Print the passage of the text on Houston Christian High School starting at "Houston Christian High School (HCHS)" and ending at "had become integrated.", reproducing it without any alteration.

[PROVIDED TEXT]
==========

Location
- 2700 West Sam Houston Parkway North Houston, Texas 77043 United States 29°49′15″N 95°33′40″W﻿ / ﻿29.8207°N 95.5612°W

Information
- Former name: Northwest Academy
- Founded: 1998
- NCES School ID: A0109406
- Head of school: Leanne Messer
- Enrollment: 470 (2021)
- Colors: Blue and white
- Website: www.houstonchristian.org

= Houston Christian High School =

Houston Christian High School (HCHS) is a private, coeducational, Southern Baptist day school which educates students in grades 9–12. HC is accredited by a member of the National Association of Independent Schools, and the Independent Schools Association of the Southwest. The 46 acre campus is located in Spring Branch in western Houston, Texas, at the intersection of Beltway 8 and Kempwood Drive, inside Beltway 8 and outside Interstate 610.

==History==

Houston Christian High School was founded in 1970 under the name Northwest Academy. The city of Houston's extension of a street to the new school was cited as an example of government aid to a segregation academy, schools established with government funding by white parents to avoid enrolling their children in public schools that had become integrated.

==========

[GIVEN DATA]
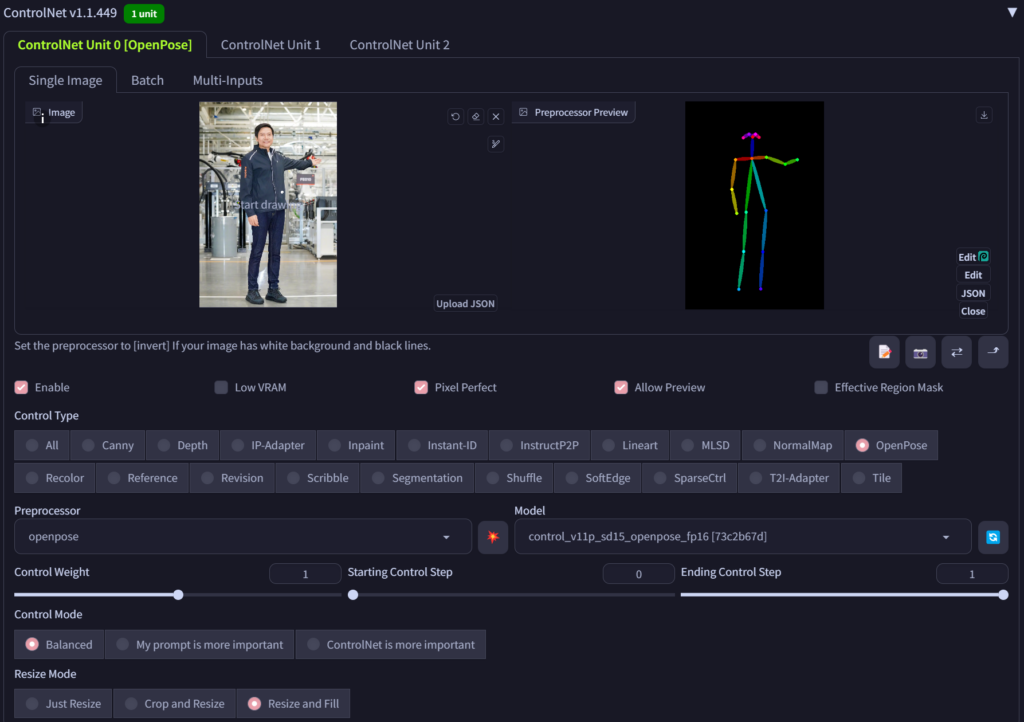Select the Canny control type
Screen dimensions: 1024x722
(x=108, y=446)
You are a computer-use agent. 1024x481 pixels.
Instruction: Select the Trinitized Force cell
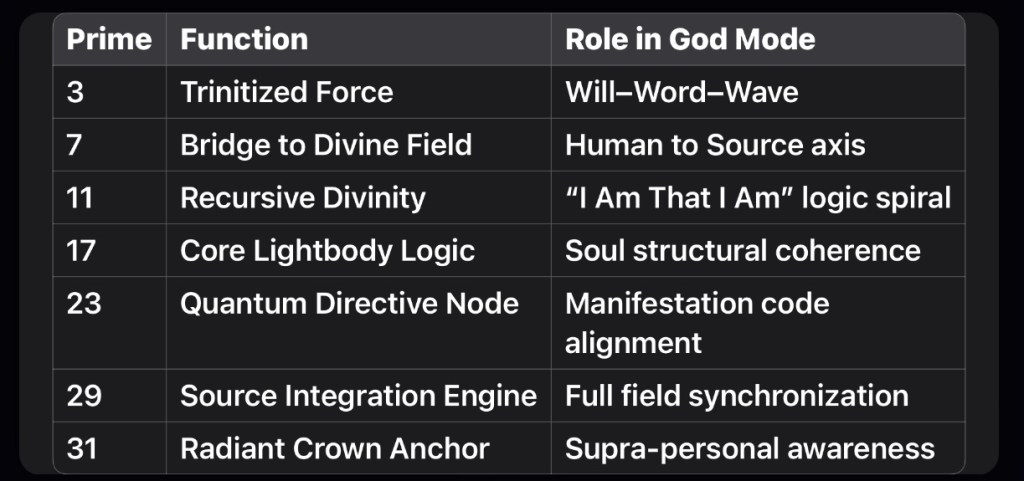point(286,93)
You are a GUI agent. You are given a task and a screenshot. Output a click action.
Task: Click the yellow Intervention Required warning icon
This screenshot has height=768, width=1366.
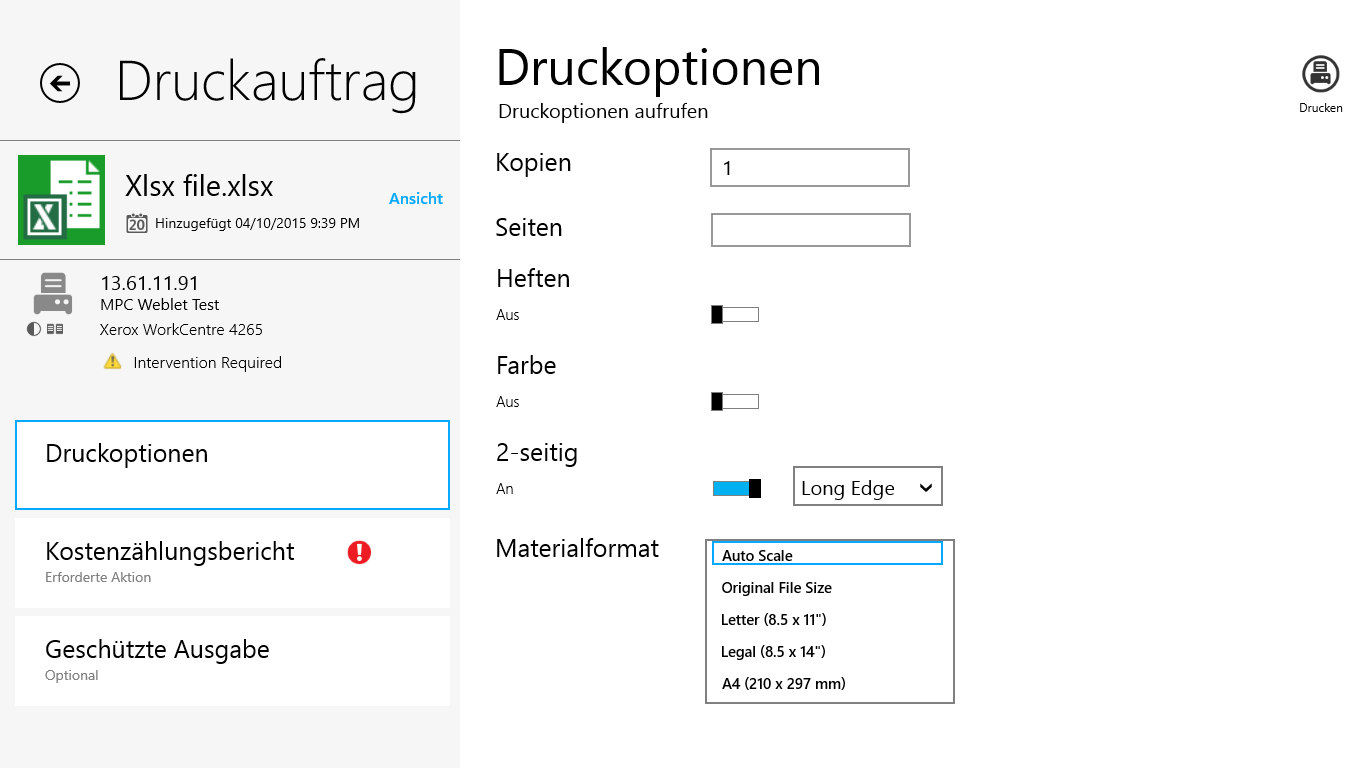coord(113,362)
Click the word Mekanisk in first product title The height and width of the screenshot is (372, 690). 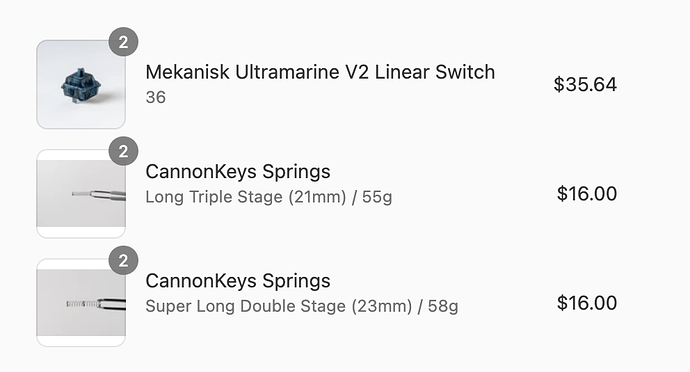(187, 72)
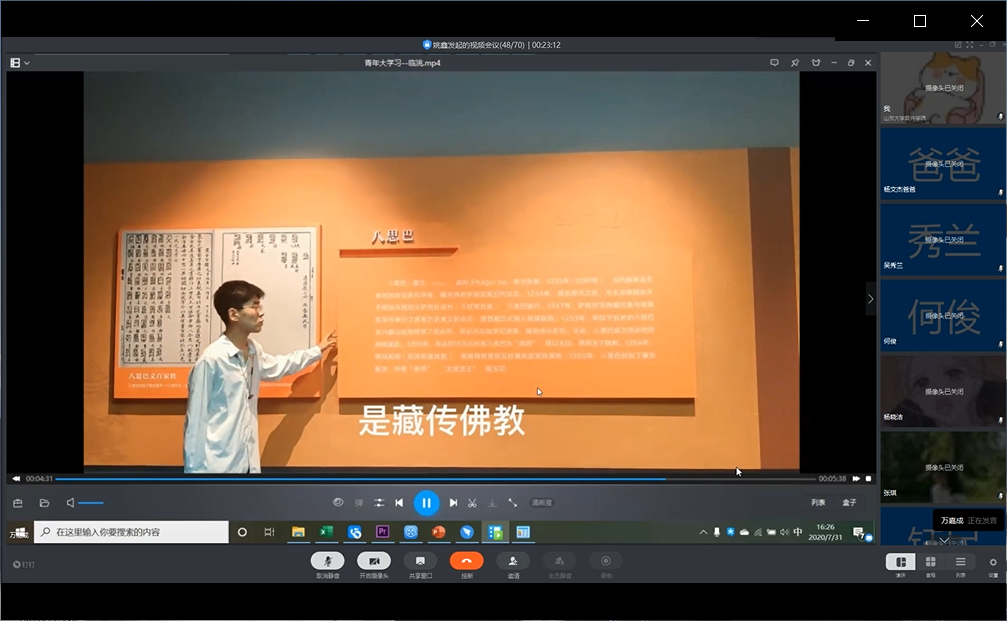Click the Windows search box in taskbar
The image size is (1007, 621).
tap(131, 532)

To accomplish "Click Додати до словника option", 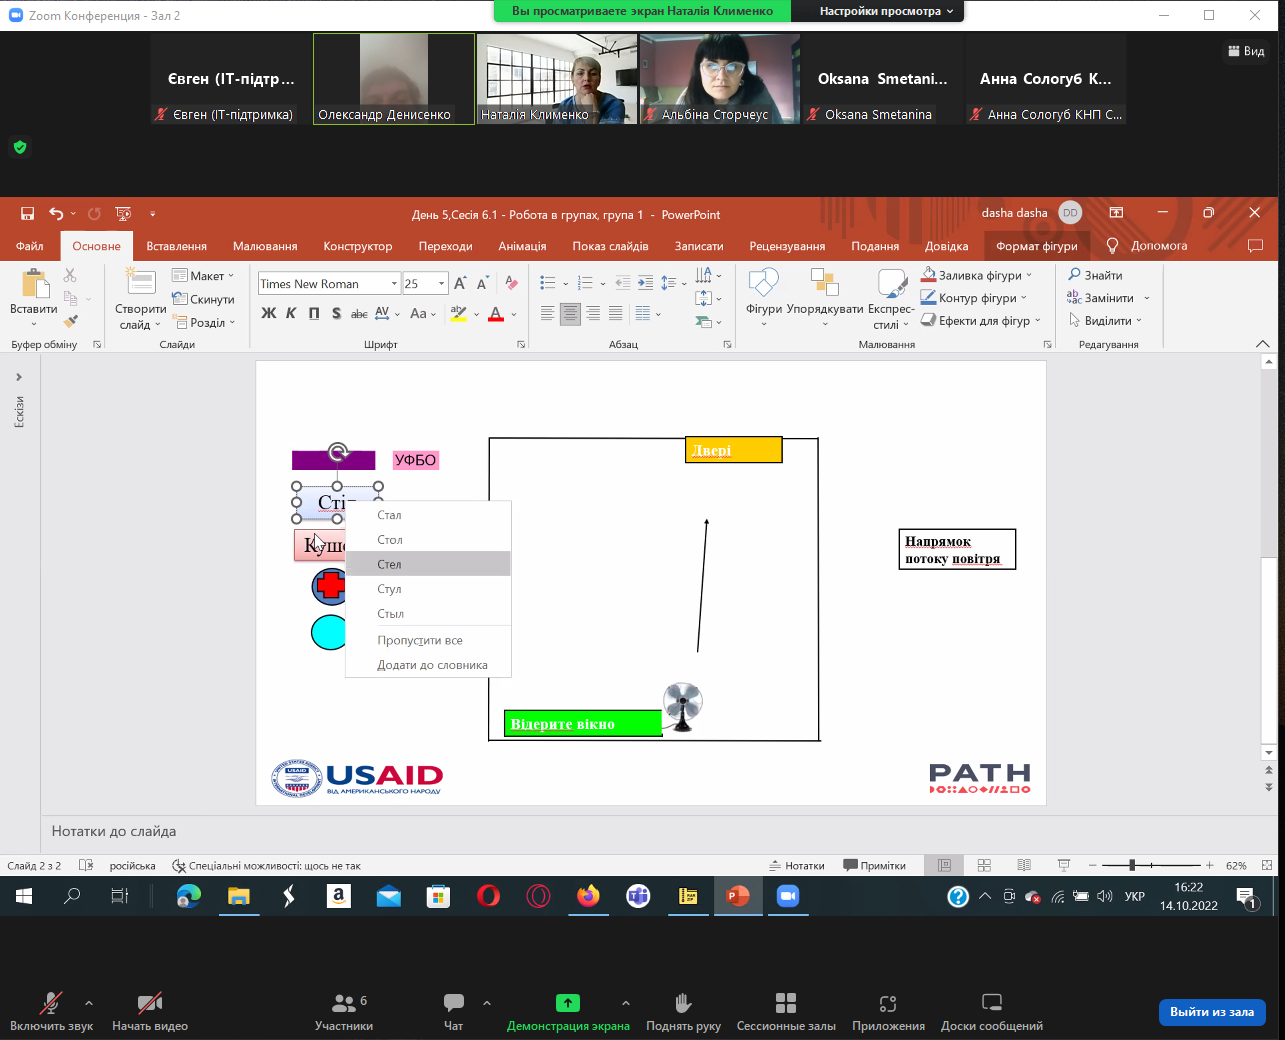I will [432, 665].

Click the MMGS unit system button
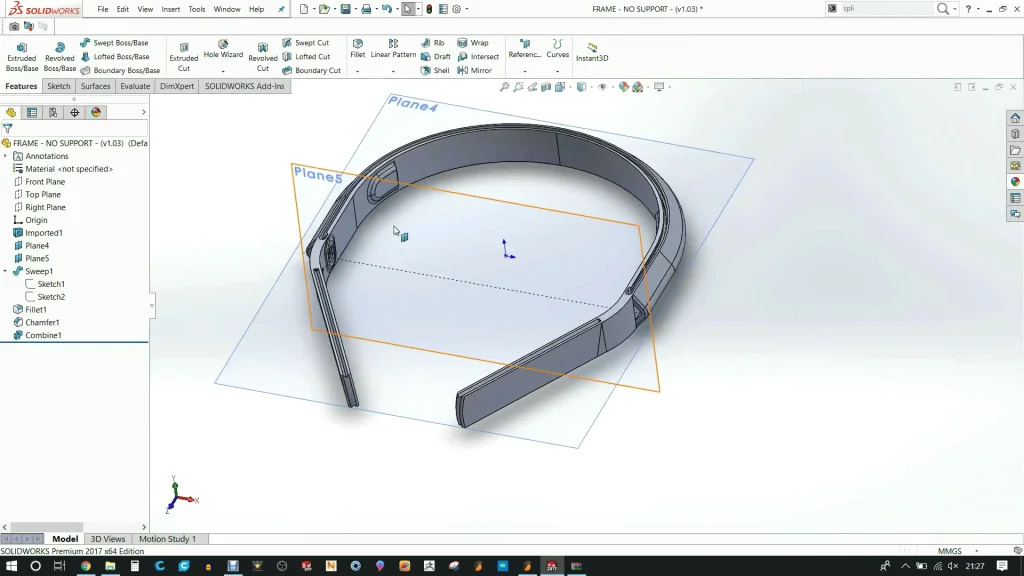(x=949, y=551)
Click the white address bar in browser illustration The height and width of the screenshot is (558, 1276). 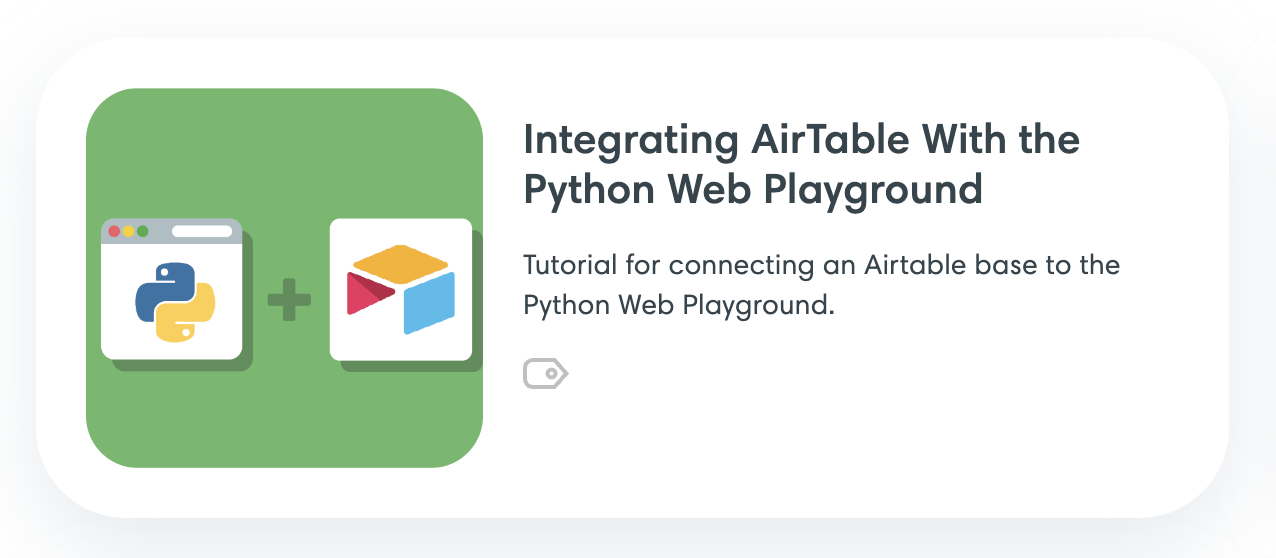201,231
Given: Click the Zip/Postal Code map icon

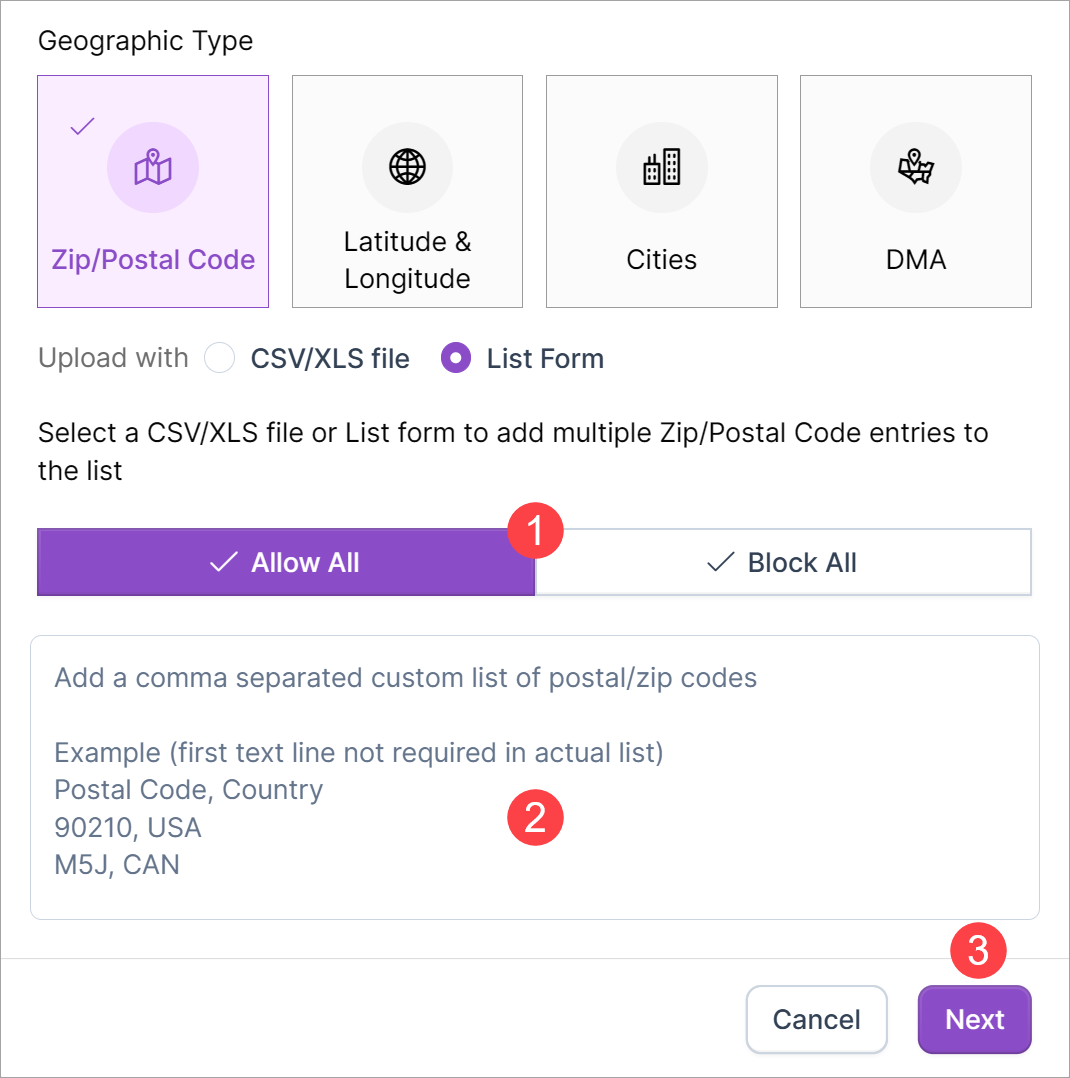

==========

[FULL SOLUTION]
Houston Christian High School (HCHS) is a private, coeducational, Southern Baptist day school which educates students in grades 9–12. HC is accredited by a member of the National Association of Independent Schools, and the Independent Schools Association of the Southwest. The 46 acre campus is located in Spring Branch in western Houston, Texas, at the intersection of Beltway 8 and Kempwood Drive, inside Beltway 8 and outside Interstate 610.

==History==

Houston Christian High School was founded in 1970 under the name Northwest Academy. The city of Houston's extension of a street to the new school was cited as an example of government aid to a segregation academy, schools established with government funding by white parents to avoid enrolling their children in public schools that had become integrated.